Aimée raffermit la prise sur sac et prit une grande inspiration. Elle y était presque. Elle se cuirassa, se préparant à affronter le grand vide laissé par les absentes… et la présence d’une autre. Elle pouvait y arriver. Elle pouvait le faire. Elle n’était plus une enfant. Elle saurait se montrer digne de sa grande sœur. Elle avança d’un bon pas, qui devint encore plus rapide lorsque lui parvinrent des pleurs et des cris.

Elle ouvrit la porte sur une vision d’horreur. Béatrice était assise par terre, attachée au bout d’une longe, par la taille, à une patte de la table. Son seul jouet avait été placé, ou avait roulé, hors de sa portée. Sa robe était souillée et, à l’odeur, elle avait fait ses besoins dans sa culotte. Son pauvre petit visage était rouge et strié de larmes. Dans la pièce régnait une odeur épouvantable. Il y avait des plats et de la vaisselle sales sur toutes les surfaces. Les restes avaient été laissés à pourrir. Des résidus alimentaires et d’autres saletés du quotidien, ou indéfinissables, souillaient le sol. Par tous les Dieux! Alice n’était partie que depuis quatre jours! Comment avait-elle pu mettre la maison dans un tel état!

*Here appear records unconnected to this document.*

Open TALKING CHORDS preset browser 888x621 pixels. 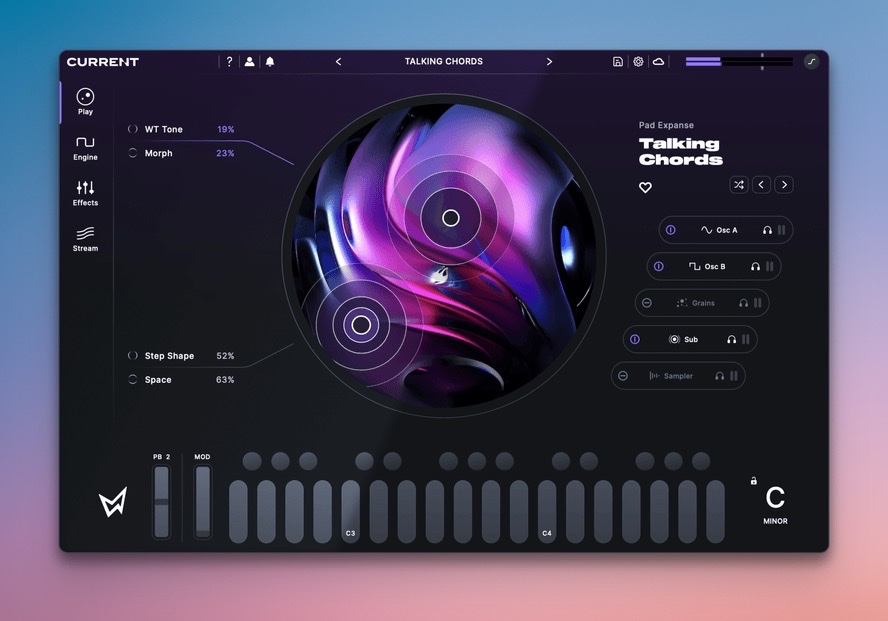tap(443, 62)

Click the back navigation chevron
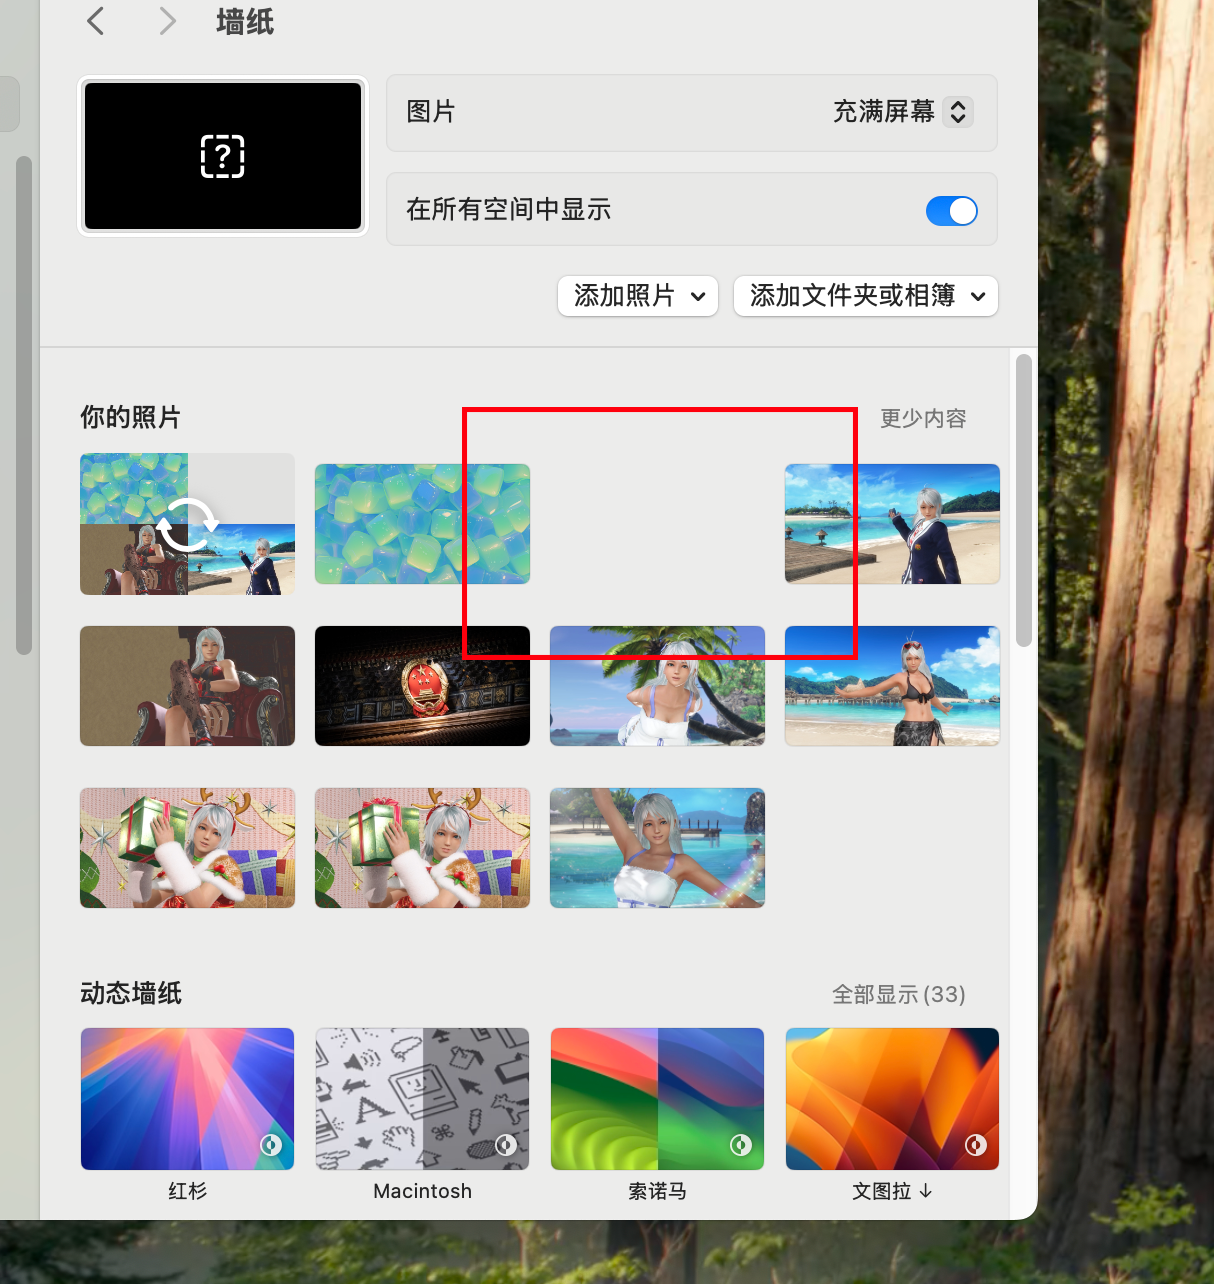tap(96, 21)
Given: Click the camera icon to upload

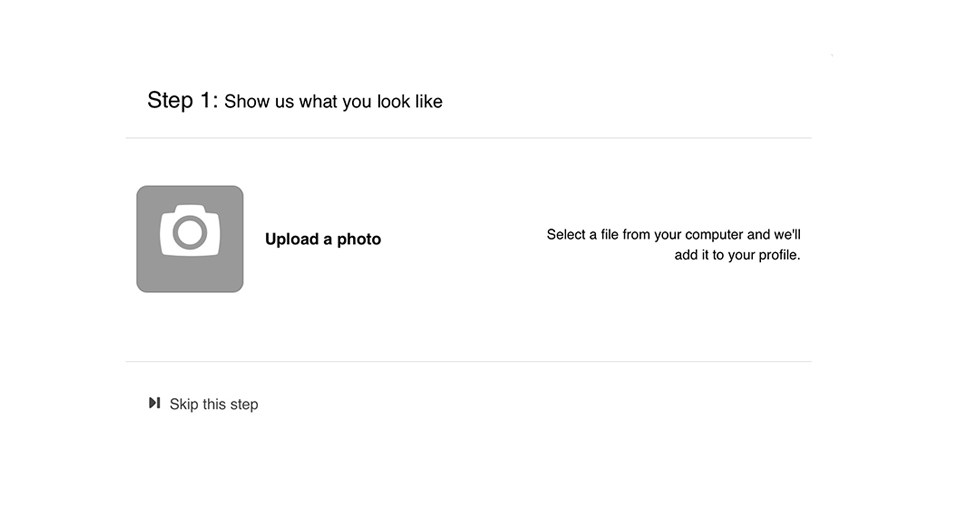Looking at the screenshot, I should click(x=190, y=231).
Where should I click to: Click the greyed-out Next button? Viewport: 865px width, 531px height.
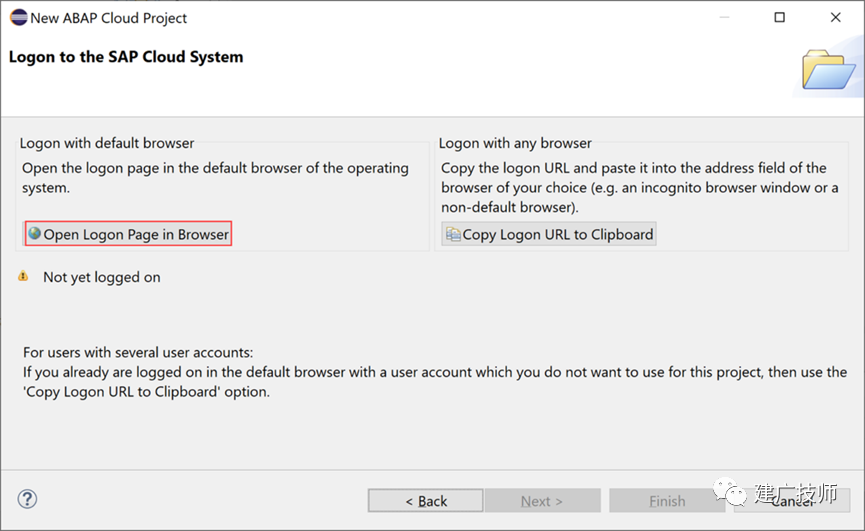[x=542, y=501]
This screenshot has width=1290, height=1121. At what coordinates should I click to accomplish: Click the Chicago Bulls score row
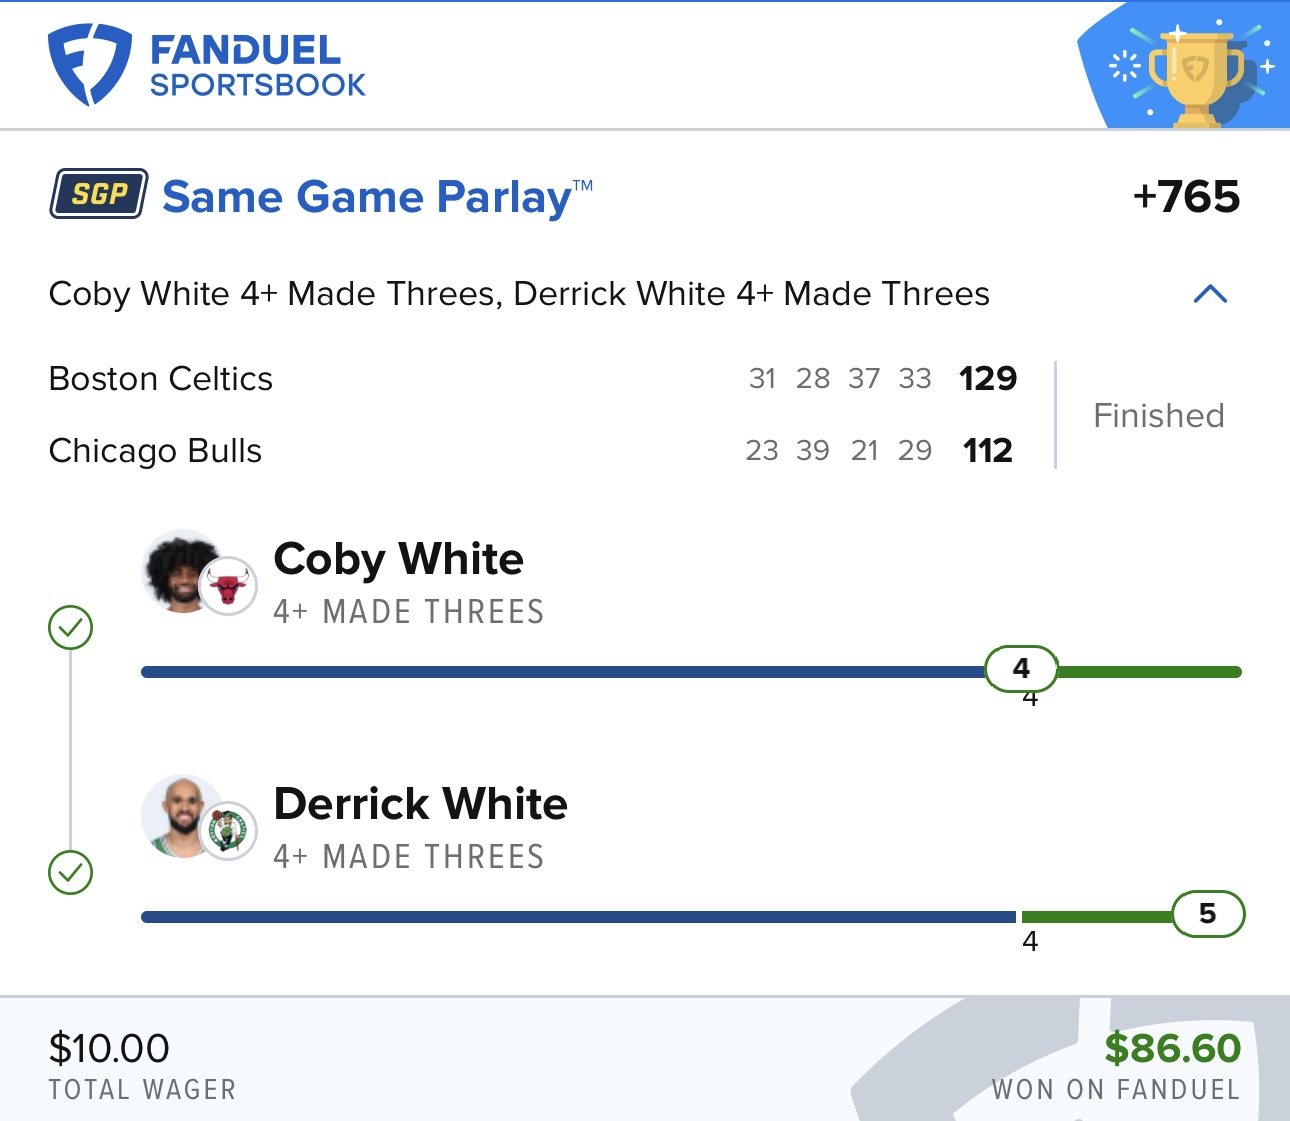click(x=533, y=451)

Elle déposa son sac sur une chaise à peu près propre et se pressa de détacher sa nièce. Elle la prit dans ses bras.

– Mon pauvre petit cœur! Tante Aimée est là. Je vais prendre soin de toi.

La bambine se blottit contre elle. Les hurlements cessèrent remplacés par des pleurnicheries.

– Tatalice

Aimée soupira.

– Elle me manque à moi aussi, ma chérie. Que dirais-tu de m’aider à ranger mes choses? Ensuite, je te donnerai un bon bain et une petite collation. Aimerais-tu ça?

Béatrice hocha timidement la tête, en essuyant du revers de la main ses yeux rougis. La jeune femme reprit son sac et se dirigea vers la porte close de la chambre d’Alice, Catherine et Amélia. En l’ouvrant, elle poussa un second soupir, de soulagement cette fois. La fenêtre avait été fermée. Il y faisait très chaud et une légère odeur de renfermé commençait à s’installer, mais à ces détails près, elle était impeccable. Elle n’avait pas été touchée par la dégradation environnante. Elle semblait s’être figée dans le temps et attendre leur retour, tout comme elle.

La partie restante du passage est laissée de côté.